Input data.
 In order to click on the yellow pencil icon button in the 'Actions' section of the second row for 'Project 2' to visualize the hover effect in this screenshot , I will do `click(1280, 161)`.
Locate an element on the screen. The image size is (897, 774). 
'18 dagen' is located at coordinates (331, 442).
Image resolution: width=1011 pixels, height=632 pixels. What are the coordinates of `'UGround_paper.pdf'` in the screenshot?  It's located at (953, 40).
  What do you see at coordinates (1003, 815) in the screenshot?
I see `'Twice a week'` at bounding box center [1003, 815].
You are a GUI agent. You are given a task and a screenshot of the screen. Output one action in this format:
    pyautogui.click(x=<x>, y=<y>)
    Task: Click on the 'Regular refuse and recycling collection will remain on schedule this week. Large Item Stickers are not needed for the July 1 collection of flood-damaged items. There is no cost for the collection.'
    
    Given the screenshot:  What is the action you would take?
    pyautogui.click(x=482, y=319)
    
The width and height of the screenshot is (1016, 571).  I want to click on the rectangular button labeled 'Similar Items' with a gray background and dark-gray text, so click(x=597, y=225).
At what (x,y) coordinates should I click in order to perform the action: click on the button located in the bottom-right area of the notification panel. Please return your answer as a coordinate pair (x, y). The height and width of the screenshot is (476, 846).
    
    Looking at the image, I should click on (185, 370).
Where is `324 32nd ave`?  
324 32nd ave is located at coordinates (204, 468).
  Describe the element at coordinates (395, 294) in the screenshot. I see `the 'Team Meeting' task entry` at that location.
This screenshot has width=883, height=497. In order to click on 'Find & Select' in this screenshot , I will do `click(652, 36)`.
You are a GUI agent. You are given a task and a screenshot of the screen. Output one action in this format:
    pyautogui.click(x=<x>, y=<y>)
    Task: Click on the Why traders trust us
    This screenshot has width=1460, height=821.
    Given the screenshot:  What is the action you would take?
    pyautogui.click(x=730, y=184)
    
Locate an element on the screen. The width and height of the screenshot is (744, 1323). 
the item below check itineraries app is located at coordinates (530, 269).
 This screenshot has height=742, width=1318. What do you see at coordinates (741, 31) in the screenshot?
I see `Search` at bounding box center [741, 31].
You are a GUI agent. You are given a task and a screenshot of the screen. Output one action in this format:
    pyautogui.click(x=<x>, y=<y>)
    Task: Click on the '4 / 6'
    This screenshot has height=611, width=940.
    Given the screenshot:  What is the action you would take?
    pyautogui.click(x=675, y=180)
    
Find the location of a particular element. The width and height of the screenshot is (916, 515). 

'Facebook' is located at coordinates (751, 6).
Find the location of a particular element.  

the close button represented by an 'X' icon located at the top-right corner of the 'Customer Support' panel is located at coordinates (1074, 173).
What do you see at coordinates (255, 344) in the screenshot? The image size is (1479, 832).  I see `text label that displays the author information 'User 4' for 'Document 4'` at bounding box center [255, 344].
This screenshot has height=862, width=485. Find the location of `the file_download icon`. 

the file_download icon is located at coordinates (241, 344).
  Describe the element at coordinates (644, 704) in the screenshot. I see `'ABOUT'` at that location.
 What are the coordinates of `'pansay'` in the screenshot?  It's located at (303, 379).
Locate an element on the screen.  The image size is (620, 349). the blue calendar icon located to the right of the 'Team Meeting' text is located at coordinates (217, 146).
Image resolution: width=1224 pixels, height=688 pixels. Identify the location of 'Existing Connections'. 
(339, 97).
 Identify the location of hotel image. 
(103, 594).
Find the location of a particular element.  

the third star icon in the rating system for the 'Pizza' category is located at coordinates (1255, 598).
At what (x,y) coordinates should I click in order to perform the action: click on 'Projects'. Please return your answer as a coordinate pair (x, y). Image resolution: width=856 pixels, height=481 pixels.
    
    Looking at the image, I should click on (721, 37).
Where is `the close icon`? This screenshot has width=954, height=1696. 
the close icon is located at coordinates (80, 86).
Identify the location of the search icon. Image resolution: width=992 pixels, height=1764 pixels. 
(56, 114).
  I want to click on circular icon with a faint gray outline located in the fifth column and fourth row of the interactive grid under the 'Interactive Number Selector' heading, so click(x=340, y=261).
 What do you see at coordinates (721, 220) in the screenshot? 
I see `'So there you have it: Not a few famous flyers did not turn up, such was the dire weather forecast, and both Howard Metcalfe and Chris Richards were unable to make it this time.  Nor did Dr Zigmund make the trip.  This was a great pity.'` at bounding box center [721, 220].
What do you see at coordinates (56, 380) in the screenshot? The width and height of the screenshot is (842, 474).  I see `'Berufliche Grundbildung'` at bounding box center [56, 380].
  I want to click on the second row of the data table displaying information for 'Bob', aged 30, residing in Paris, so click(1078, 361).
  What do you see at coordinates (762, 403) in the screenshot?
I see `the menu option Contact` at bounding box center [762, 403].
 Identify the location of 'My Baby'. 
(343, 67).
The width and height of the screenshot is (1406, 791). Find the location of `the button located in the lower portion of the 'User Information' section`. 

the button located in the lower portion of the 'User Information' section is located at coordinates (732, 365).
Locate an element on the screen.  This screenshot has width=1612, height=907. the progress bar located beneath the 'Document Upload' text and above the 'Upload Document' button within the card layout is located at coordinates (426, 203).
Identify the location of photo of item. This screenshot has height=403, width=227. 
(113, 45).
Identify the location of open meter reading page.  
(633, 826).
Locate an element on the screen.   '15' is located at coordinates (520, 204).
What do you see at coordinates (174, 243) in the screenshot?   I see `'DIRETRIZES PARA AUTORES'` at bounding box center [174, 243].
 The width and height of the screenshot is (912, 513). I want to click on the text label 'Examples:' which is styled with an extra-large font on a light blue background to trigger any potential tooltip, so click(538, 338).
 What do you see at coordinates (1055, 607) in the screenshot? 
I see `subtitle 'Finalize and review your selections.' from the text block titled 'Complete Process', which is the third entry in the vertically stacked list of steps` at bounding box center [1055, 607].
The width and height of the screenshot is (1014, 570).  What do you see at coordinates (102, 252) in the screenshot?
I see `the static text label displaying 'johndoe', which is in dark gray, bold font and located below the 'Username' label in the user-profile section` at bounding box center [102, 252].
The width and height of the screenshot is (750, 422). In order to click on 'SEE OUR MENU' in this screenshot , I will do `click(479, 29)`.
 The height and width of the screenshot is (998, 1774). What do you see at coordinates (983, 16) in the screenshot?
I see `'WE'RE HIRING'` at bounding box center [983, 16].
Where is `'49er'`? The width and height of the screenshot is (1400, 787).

Task goal. Reproduce every line of the data above without changing anything.

Answer to this problem.
 In order to click on the yellow pencil icon button in the 'Actions' section of the second row for 'Project 2' to visualize the hover effect in this screenshot , I will do `click(1280, 161)`.
Locate an element on the screen. The image size is (897, 774). 
'18 dagen' is located at coordinates (331, 442).
Image resolution: width=1011 pixels, height=632 pixels. What are the coordinates of `'UGround_paper.pdf'` in the screenshot?  It's located at (953, 40).
  What do you see at coordinates (1003, 815) in the screenshot?
I see `'Twice a week'` at bounding box center [1003, 815].
You are a GUI agent. You are given a task and a screenshot of the screen. Output one action in this format:
    pyautogui.click(x=<x>, y=<y>)
    Task: Click on the 'Regular refuse and recycling collection will remain on schedule this week. Large Item Stickers are not needed for the July 1 collection of flood-damaged items. There is no cost for the collection.'
    
    Given the screenshot:  What is the action you would take?
    pyautogui.click(x=482, y=319)
    
The width and height of the screenshot is (1016, 571).  I want to click on the rectangular button labeled 'Similar Items' with a gray background and dark-gray text, so click(x=597, y=225).
At what (x,y) coordinates should I click in order to perform the action: click on the button located in the bottom-right area of the notification panel. Please return your answer as a coordinate pair (x, y). The height and width of the screenshot is (476, 846).
    
    Looking at the image, I should click on (185, 370).
Where is `324 32nd ave`?  
324 32nd ave is located at coordinates (204, 468).
  Describe the element at coordinates (395, 294) in the screenshot. I see `the 'Team Meeting' task entry` at that location.
This screenshot has width=883, height=497. In order to click on 'Find & Select' in this screenshot , I will do `click(652, 36)`.
You are a GUI agent. You are given a task and a screenshot of the screen. Output one action in this format:
    pyautogui.click(x=<x>, y=<y>)
    Task: Click on the Why traders trust us
    This screenshot has width=1460, height=821.
    Given the screenshot:  What is the action you would take?
    pyautogui.click(x=730, y=184)
    
Locate an element on the screen. The width and height of the screenshot is (744, 1323). 
the item below check itineraries app is located at coordinates (530, 269).
 This screenshot has height=742, width=1318. What do you see at coordinates (741, 31) in the screenshot?
I see `Search` at bounding box center [741, 31].
You are a GUI agent. You are given a task and a screenshot of the screen. Output one action in this format:
    pyautogui.click(x=<x>, y=<y>)
    Task: Click on the '4 / 6'
    This screenshot has height=611, width=940.
    Given the screenshot:  What is the action you would take?
    pyautogui.click(x=675, y=180)
    
Find the location of a particular element. The width and height of the screenshot is (916, 515). 

'Facebook' is located at coordinates (751, 6).
Find the location of a particular element.  

the close button represented by an 'X' icon located at the top-right corner of the 'Customer Support' panel is located at coordinates (1074, 173).
What do you see at coordinates (255, 344) in the screenshot? The image size is (1479, 832).  I see `text label that displays the author information 'User 4' for 'Document 4'` at bounding box center [255, 344].
This screenshot has height=862, width=485. Find the location of `the file_download icon`. 

the file_download icon is located at coordinates (241, 344).
  Describe the element at coordinates (644, 704) in the screenshot. I see `'ABOUT'` at that location.
 What are the coordinates of `'pansay'` in the screenshot?  It's located at (303, 379).
Locate an element on the screen.  The image size is (620, 349). the blue calendar icon located to the right of the 'Team Meeting' text is located at coordinates (217, 146).
Image resolution: width=1224 pixels, height=688 pixels. Identify the location of 'Existing Connections'. 
(339, 97).
 Identify the location of hotel image. 
(103, 594).
Find the location of a particular element.  

the third star icon in the rating system for the 'Pizza' category is located at coordinates (1255, 598).
At what (x,y) coordinates should I click in order to perform the action: click on 'Projects'. Please return your answer as a coordinate pair (x, y). Image resolution: width=856 pixels, height=481 pixels.
    
    Looking at the image, I should click on (721, 37).
Where is `the close icon`? This screenshot has width=954, height=1696. 
the close icon is located at coordinates (80, 86).
Identify the location of the search icon. Image resolution: width=992 pixels, height=1764 pixels. 
(56, 114).
  I want to click on circular icon with a faint gray outline located in the fifth column and fourth row of the interactive grid under the 'Interactive Number Selector' heading, so click(x=340, y=261).
 What do you see at coordinates (721, 220) in the screenshot? 
I see `'So there you have it: Not a few famous flyers did not turn up, such was the dire weather forecast, and both Howard Metcalfe and Chris Richards were unable to make it this time.  Nor did Dr Zigmund make the trip.  This was a great pity.'` at bounding box center [721, 220].
What do you see at coordinates (56, 380) in the screenshot? The width and height of the screenshot is (842, 474).  I see `'Berufliche Grundbildung'` at bounding box center [56, 380].
  I want to click on the second row of the data table displaying information for 'Bob', aged 30, residing in Paris, so click(1078, 361).
  What do you see at coordinates (762, 403) in the screenshot?
I see `the menu option Contact` at bounding box center [762, 403].
 Identify the location of 'My Baby'. 
(343, 67).
The width and height of the screenshot is (1406, 791). Find the location of `the button located in the lower portion of the 'User Information' section`. 

the button located in the lower portion of the 'User Information' section is located at coordinates (732, 365).
Locate an element on the screen.  This screenshot has width=1612, height=907. the progress bar located beneath the 'Document Upload' text and above the 'Upload Document' button within the card layout is located at coordinates (426, 203).
Identify the location of photo of item. This screenshot has height=403, width=227. 
(113, 45).
Identify the location of open meter reading page.  
(633, 826).
Locate an element on the screen.   '15' is located at coordinates (520, 204).
What do you see at coordinates (174, 243) in the screenshot?   I see `'DIRETRIZES PARA AUTORES'` at bounding box center [174, 243].
 The width and height of the screenshot is (912, 513). I want to click on the text label 'Examples:' which is styled with an extra-large font on a light blue background to trigger any potential tooltip, so click(538, 338).
 What do you see at coordinates (1055, 607) in the screenshot? 
I see `subtitle 'Finalize and review your selections.' from the text block titled 'Complete Process', which is the third entry in the vertically stacked list of steps` at bounding box center [1055, 607].
The width and height of the screenshot is (1014, 570).  What do you see at coordinates (102, 252) in the screenshot?
I see `the static text label displaying 'johndoe', which is in dark gray, bold font and located below the 'Username' label in the user-profile section` at bounding box center [102, 252].
The width and height of the screenshot is (750, 422). In order to click on 'SEE OUR MENU' in this screenshot , I will do `click(479, 29)`.
 The height and width of the screenshot is (998, 1774). What do you see at coordinates (983, 16) in the screenshot?
I see `'WE'RE HIRING'` at bounding box center [983, 16].
Where is `'49er'`? The width and height of the screenshot is (1400, 787).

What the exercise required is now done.